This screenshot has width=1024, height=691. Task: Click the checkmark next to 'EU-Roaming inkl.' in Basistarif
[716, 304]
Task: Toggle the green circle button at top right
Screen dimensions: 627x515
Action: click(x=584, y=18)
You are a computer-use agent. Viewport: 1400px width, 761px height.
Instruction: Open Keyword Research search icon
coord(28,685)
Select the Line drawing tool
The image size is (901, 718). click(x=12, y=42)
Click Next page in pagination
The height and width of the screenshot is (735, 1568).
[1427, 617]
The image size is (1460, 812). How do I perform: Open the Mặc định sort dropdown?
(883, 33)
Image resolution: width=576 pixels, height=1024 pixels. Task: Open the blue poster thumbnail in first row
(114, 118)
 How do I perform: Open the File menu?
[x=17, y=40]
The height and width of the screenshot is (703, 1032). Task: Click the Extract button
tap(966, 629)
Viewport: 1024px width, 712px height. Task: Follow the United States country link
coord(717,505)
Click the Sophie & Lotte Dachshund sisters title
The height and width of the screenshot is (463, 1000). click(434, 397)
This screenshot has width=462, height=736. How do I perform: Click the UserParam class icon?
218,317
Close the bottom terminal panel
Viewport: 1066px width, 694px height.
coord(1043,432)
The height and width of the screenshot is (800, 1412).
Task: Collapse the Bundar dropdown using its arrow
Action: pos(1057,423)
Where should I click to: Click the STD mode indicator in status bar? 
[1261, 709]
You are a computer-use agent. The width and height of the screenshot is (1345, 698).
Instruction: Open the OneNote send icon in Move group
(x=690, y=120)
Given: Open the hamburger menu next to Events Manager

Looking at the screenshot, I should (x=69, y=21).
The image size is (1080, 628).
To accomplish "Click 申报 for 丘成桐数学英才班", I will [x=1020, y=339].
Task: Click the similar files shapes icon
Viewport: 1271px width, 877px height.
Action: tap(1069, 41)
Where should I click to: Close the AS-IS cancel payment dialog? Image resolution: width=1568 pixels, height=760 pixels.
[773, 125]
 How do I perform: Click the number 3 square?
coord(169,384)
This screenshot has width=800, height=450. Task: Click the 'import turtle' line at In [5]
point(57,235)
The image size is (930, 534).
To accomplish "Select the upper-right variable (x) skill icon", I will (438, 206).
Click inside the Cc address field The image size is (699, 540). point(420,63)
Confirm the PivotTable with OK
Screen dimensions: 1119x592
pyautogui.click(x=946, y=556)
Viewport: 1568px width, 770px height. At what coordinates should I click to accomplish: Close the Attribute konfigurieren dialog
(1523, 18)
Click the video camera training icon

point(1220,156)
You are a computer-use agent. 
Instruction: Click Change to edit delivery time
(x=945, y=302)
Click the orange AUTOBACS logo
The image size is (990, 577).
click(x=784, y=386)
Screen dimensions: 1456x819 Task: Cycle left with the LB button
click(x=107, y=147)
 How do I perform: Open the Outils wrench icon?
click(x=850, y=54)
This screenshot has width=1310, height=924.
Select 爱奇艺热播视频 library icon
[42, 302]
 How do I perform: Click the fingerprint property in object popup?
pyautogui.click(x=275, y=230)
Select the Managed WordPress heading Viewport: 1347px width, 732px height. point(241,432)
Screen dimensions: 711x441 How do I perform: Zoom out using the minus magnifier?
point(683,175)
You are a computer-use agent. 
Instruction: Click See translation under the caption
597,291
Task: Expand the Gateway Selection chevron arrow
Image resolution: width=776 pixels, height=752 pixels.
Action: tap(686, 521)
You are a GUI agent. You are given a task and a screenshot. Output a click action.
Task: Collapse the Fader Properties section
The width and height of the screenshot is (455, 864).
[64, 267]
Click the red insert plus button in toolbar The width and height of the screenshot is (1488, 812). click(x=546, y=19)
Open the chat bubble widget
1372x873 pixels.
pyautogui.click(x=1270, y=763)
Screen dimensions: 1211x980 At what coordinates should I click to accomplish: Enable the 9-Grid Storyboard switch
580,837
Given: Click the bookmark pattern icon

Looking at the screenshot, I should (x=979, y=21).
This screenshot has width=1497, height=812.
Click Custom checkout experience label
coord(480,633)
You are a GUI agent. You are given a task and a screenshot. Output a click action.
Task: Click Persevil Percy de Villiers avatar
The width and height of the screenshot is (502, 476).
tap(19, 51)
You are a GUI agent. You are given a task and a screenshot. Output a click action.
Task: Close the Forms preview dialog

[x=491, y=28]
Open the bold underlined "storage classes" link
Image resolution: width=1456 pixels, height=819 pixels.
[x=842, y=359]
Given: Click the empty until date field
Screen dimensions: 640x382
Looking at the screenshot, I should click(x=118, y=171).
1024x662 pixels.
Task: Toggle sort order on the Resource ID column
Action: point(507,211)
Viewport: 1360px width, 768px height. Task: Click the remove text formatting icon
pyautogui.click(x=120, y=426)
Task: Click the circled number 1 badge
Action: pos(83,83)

Task prompt:
Scan the material above for the string "computer" and report each line where you find it.

Response below:
You are a computer-use agent. Viewport: 1400px width, 761px height.
You are a computer-use agent. The width and height of the screenshot is (1345, 698).
You are a computer-use agent. 
You are a computer-use agent. 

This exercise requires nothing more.